O Instituto Butantan informou que o estudo conduzido pelo órgão indicou que a vacina Coronavac, desenvolvida no país em parceria com a farmacêutica chinesa Sinovac, tem a eficácia geral de 50,38% contra a Covid-19. O dado foi informado à Agência Nacional de Vigilância Sanitária (Anvisa) no pedido de registro emergencial da vacina, e está acima dos 50% requeridos universalmente para considerar um imunizante viável.
Na semana passada, a gestão João Doria (PSDB) afirmou que o imunizante tem 78% de eficácia contra casos leves da doença e 100% contra os quadros graves e moderados. No entanto, os dados referem-se só a um recorte do estudo. A eficácia geral, principal indicador da pesquisa e que considera toda a amostra de voluntários, não foi revelada de primeira e ficou em um patamar inferior. Chamado de eficácia global, o índice aponta a capacidade da vacina de proteger em todos os casos – sejam eles leves, moderados ou graves.

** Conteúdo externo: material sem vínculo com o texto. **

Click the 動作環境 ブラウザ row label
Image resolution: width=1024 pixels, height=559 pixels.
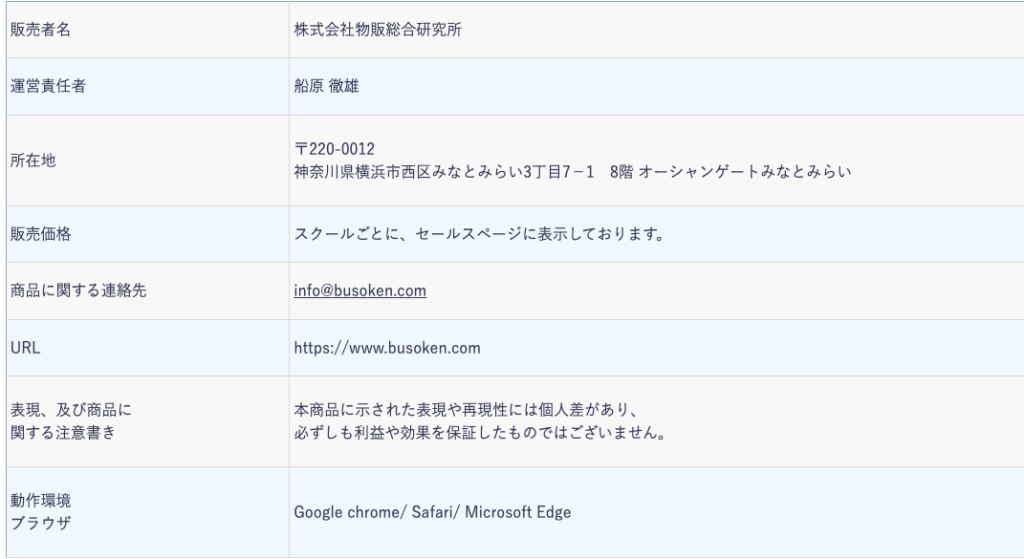tap(39, 510)
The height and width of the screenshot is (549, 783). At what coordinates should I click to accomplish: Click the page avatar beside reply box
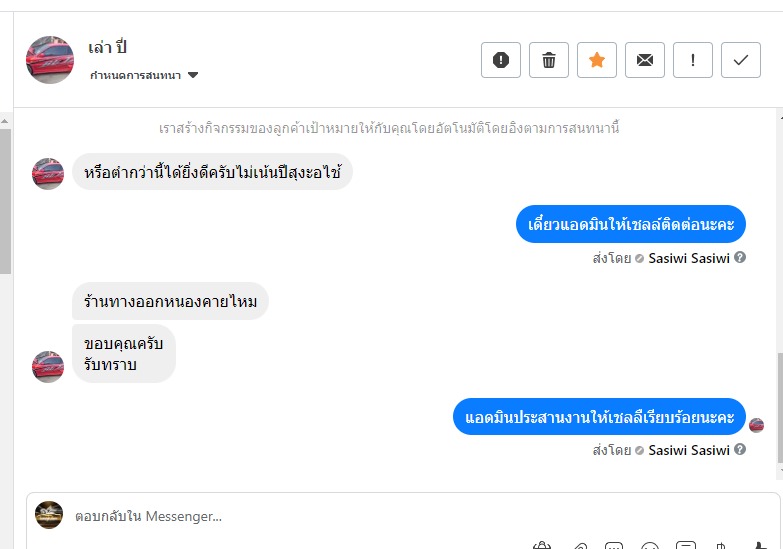pyautogui.click(x=49, y=515)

O número mínimo recomendado pela Organização Mundial da Saúde (OMS) e também pela Anvisa é de 50%. “Essa vacina tem segurança, tem eficácia, e todos os requisitos que justificam o uso emergencial”, defendeu o diretor do Instituto Butantan, Dimas Covas, durante o anúncio. Segundo o Butantan, a taxa de eficácia de 78%, apresentada pelo instituto na última semana foi calculada considerando somente casos de Covid-19 com pontuação maior ou igual a 3, comparando o grupo vacinado e o grupo que recebeu placebo, uma substância neutra.